Trialwatch updates: ABC and NBC are keeping closer tabs on the George Zimmerman murder trial in Florida than CBS is. Matt Gutman and Ron Mott each made it four reports in four days (Mark Strassmann, by contrast, has skipped two). ABC's Gutman found the cross-examination of Rachel Jeantel -- forced to confess her illiteracy -- "heartbreaking" and it was. CBS finds the racketeering trial of James Bulger in Boston more interesting. Dan Dahler's report on John Morris, the corrupt former FBI agent, was the network's fourth since the trial began. Also in Boston, a death penalty case was brought against Dzhokhar Tsarnaev by federal prosecutors for those pressure-cooker bombs at the marathon finish line. CBS' Bob Orr and ABC's Pierre Thomas summarized the charges from their networks' DC bureaus. Thomas mentioned that Tsarnaev may have killed his own brother, running over his body with his car as he made his getaway from a police shootout.

Gay marriage and the abortion filibuster both deserved a follow-up. ABC's David Kerley told us pink tennis shoes have gone viral online in tribute the filibuster footwear worn by State Senator Wendy Davis. CBS' Bill Whitaker landed a twofer in his profile of Jennifer Post and Teri Kinne. Ms Kinne gets the benefits of California's new law twice, once as Ms Post's bride, and again in her business as a wedding planner.

ABC's Steve Osunsami paid tribute to Sheriff CT Woody of Richmond Va for converting his jail into a ballroom, to allow his inmates to dance, all dressed up, with their daughters. A small quibble: this is the city jail not the state penitentiary, so Osunsami cannot fairly say the doting fathers are serving "hard time." For that, you are sent up the river.
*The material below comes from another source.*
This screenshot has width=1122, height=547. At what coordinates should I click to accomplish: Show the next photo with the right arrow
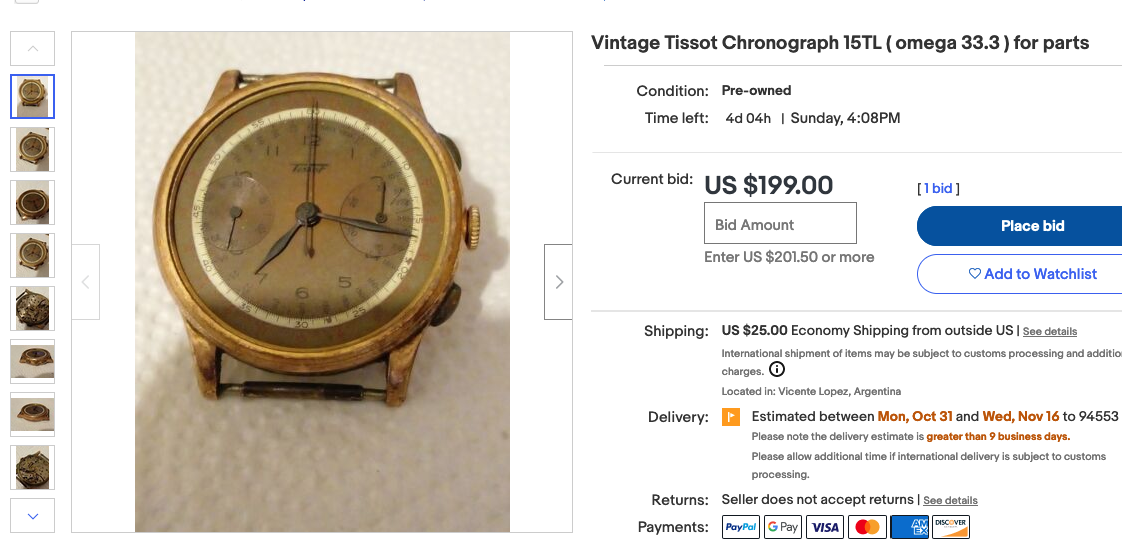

The wounds of war are a regular human interest topic on the nightly newscasts -- at least on NBC and CBS. Of the 15 such features filed in the last year, only one appeared on ABC. It was NBC's turn to pay tribute to Operation Mend for Making a Difference: while cosmetic surgeons at UCLA perform multiple operations, disfigured veterans have to find somewhere to live between procedures. Mike Taibbi shows us the Schwimmers, opening their home to Sergeant Israel del Toro.